Your task is to output the entries below word for word.

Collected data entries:
----------------

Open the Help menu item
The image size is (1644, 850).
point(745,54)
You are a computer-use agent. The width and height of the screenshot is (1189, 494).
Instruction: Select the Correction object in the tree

----------------

RESPONSE BELOW:
Open the Help menu item
The image size is (1644, 850).
point(745,54)
You are a computer-use agent. The width and height of the screenshot is (1189, 494).
Instruction: Select the Correction object in the tree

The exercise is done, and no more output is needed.